Decidí seguirlos. Salimos por la puerta de
calle. La mujer llevaba la niña en brazos y yo iba algunos pasos retrasados,
detrás de los individuos que hacían caso omiso a mi presencia. La atmósfera
estaba seca. La calle estaba completamente desolada, nada parecía dar indicios
de presencia, ni siquiera un ruido. Era la postal de un pueblo ausente,
petrificado. Todo estaba tan callado como el silencio duro de los adoquines.

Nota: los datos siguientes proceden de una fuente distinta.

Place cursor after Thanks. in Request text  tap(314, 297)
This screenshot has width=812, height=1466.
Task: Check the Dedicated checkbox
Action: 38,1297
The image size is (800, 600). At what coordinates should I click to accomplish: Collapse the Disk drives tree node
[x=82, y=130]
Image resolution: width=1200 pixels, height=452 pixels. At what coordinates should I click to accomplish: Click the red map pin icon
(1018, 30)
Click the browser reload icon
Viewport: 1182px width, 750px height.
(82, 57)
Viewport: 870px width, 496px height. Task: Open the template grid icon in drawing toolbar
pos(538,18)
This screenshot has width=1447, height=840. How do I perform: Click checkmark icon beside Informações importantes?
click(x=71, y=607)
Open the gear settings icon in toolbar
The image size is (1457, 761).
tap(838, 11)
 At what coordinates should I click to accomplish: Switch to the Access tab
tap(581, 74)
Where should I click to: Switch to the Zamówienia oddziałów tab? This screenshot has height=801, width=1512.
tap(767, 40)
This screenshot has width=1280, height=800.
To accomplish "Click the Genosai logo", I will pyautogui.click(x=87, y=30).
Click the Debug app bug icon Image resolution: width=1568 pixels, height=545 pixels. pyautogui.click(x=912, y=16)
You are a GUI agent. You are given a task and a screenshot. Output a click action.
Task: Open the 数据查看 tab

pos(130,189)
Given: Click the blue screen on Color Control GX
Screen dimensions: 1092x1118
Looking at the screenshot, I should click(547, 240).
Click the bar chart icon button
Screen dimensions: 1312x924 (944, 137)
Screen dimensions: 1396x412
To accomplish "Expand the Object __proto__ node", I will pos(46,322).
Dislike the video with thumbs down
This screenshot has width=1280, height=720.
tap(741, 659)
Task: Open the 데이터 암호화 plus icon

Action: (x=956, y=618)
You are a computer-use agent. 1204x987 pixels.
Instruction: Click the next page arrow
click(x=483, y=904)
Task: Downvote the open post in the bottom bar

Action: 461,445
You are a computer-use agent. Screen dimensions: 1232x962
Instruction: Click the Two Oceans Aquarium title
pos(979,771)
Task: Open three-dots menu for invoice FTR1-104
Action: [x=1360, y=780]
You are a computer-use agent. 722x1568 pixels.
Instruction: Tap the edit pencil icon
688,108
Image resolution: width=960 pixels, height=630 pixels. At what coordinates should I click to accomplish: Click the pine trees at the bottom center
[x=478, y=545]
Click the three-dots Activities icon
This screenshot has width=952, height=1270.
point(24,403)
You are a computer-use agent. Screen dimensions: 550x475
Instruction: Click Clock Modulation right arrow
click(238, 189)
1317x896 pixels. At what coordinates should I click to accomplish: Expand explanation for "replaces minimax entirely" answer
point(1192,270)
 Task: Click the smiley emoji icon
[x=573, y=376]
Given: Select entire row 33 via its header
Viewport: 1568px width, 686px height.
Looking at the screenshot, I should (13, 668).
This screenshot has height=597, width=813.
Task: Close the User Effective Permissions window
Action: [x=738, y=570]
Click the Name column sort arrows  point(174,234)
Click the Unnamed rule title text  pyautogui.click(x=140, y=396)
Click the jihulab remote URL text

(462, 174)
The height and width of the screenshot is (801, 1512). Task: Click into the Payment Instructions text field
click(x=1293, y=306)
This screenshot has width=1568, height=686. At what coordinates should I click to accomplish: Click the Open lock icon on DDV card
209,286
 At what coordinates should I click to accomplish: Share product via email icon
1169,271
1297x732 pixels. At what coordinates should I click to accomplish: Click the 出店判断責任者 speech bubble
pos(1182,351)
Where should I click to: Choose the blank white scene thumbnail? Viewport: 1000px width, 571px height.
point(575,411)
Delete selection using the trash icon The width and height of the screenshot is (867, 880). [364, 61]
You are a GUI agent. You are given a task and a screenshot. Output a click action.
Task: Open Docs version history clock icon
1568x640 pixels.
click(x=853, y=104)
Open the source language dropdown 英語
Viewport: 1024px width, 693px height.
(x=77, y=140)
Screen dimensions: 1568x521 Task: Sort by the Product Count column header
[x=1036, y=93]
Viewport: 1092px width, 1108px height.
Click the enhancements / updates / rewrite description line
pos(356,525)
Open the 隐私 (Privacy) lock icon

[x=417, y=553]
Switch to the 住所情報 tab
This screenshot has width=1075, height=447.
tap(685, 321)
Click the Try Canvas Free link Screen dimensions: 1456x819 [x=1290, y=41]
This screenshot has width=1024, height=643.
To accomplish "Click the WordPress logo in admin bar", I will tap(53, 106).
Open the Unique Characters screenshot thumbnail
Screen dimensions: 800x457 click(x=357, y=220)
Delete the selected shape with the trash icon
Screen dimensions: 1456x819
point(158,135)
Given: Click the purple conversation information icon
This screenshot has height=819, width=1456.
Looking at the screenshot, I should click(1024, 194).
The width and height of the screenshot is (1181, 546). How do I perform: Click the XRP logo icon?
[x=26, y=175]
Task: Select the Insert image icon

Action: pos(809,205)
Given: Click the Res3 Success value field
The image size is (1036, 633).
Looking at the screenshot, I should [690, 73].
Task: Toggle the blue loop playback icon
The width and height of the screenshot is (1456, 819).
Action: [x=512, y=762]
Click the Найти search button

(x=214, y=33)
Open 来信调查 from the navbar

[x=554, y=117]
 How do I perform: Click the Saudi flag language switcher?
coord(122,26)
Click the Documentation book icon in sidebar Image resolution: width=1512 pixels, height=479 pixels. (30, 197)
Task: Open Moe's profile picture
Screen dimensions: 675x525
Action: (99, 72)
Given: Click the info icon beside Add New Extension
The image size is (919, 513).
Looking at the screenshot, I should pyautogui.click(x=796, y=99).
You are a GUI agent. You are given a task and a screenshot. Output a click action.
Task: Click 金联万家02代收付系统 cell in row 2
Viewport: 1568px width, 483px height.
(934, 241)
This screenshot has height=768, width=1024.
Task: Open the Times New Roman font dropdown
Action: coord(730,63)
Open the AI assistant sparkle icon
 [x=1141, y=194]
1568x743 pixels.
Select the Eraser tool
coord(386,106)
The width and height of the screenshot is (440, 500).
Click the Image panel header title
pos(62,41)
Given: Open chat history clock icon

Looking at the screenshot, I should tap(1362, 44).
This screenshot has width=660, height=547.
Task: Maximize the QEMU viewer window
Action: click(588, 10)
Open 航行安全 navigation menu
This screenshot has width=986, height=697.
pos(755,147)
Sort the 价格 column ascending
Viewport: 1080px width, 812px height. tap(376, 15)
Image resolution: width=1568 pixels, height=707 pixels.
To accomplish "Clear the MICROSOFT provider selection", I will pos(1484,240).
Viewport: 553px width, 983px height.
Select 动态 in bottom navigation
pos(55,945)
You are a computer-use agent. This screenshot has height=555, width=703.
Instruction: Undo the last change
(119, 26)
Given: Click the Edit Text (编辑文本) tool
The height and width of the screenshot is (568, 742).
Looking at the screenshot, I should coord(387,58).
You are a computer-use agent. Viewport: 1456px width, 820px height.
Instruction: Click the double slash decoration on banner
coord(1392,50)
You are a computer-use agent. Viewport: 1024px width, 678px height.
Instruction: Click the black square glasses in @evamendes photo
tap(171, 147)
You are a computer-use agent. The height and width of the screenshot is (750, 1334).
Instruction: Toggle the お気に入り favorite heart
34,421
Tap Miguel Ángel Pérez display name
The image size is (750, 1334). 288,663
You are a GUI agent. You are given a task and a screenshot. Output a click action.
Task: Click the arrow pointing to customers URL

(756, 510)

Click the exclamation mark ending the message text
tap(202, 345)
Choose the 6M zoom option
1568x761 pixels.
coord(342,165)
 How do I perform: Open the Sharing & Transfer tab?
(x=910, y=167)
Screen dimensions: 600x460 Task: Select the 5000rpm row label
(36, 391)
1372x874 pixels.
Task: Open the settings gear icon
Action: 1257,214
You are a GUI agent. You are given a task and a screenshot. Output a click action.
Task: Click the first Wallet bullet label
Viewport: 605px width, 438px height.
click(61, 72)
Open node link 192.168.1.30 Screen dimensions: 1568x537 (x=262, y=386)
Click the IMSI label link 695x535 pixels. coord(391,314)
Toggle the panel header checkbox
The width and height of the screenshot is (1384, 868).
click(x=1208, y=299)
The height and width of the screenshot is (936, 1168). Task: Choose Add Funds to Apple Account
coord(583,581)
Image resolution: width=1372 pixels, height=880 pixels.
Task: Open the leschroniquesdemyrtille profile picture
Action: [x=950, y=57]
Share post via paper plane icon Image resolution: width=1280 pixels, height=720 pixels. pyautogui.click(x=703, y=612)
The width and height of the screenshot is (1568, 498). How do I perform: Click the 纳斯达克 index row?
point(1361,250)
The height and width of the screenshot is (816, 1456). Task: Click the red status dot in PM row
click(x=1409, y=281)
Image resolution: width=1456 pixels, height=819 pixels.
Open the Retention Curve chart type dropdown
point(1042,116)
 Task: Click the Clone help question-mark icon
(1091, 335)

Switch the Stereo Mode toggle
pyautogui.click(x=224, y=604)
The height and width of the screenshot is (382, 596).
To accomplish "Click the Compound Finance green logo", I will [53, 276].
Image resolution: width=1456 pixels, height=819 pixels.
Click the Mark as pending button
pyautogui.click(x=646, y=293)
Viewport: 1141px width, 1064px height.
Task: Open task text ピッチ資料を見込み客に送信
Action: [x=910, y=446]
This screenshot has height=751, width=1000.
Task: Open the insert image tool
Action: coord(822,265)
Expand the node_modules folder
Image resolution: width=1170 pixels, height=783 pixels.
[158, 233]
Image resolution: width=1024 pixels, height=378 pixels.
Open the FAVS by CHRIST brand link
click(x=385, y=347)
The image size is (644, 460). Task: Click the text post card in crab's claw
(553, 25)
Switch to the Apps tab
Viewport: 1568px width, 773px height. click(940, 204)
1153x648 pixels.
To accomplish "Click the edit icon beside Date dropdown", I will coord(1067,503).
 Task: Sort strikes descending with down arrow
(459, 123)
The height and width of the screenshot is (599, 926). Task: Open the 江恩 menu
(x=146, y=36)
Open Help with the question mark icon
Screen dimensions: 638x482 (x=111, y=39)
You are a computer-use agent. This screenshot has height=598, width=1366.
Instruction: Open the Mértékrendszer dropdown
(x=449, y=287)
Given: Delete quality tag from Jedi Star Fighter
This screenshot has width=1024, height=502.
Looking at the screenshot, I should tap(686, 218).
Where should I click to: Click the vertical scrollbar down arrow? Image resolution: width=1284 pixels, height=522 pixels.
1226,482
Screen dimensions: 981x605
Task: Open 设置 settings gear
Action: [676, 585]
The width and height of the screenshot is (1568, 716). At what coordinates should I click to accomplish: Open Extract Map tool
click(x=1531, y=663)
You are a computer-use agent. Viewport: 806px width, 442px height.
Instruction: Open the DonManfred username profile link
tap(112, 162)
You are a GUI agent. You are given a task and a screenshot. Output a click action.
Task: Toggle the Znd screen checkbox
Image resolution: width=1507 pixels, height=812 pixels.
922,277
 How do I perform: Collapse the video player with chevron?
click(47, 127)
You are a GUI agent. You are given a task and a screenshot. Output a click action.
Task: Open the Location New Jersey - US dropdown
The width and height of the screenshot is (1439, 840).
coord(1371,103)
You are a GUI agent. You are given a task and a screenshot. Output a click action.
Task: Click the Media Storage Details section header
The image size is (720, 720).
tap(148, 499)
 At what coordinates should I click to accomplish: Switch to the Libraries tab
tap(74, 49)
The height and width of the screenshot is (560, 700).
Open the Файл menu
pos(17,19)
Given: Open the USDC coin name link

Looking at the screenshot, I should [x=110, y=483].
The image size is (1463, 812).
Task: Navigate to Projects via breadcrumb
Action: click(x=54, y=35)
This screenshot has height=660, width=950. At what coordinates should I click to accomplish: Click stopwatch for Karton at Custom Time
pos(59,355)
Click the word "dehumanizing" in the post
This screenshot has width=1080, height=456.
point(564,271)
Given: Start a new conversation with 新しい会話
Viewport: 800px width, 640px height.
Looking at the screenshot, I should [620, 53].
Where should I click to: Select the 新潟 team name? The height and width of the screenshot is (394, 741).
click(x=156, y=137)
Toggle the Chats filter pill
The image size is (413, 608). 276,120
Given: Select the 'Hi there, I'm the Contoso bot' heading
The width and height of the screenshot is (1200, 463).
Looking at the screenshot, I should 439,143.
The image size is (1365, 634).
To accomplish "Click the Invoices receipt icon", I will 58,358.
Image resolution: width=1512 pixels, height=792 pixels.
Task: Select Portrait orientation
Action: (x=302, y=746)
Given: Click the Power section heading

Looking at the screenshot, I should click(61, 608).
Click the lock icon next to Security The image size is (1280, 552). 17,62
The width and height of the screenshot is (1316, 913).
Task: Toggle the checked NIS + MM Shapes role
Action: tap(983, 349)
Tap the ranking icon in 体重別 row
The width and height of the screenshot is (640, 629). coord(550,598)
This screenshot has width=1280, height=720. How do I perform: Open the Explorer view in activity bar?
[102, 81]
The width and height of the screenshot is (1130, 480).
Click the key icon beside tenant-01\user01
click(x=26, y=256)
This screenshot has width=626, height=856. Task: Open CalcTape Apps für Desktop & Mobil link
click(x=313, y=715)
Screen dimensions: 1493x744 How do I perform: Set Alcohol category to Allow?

Caminamos unos metros por la vereda hasta pasar frente a la balaustrada de una
carnicería deshabitada. Miré para el interior del negocio: de uno de los
ganchos que en algún momento exhibieron las reses, esta vez colgaba un niño de
la garganta, que se balanceaba suavemente como un péndulo que está apunto de
aquietarse, con los ojos blancos como la nieve. No pude reconocer su rostro,
pero la mujer y las personas que la acompañaban se llevaron las manos a la
boca, a la vez que exclamaron un gesto de horror y de angustia. Seguimos de
largo. Pude ver cómo la mujer hablaba con uno de los hombres, que la rodeó con
el brazo. Mientras seguíamos caminando, sacó un pedazo de pan de su bolsillo y
se lo dio a la nena para que lo comiera. Cartes
de racionament. El timbre suave, delicado, llegó hasta el
interior de mi oído junto a las explosiones.
1 comentario:
Escritos que acarician el alma, esa que quedó allá estancada en las hermosas consonantes trabadas. Que se estremece y salta en el vibrar de esas erres, que no puede olvidar la gentileza de la tierra con llanuras, montañas, mares y ríos. Catalunya mía, gracias por recordarme al amor de mi vida y tierra de amor infinito.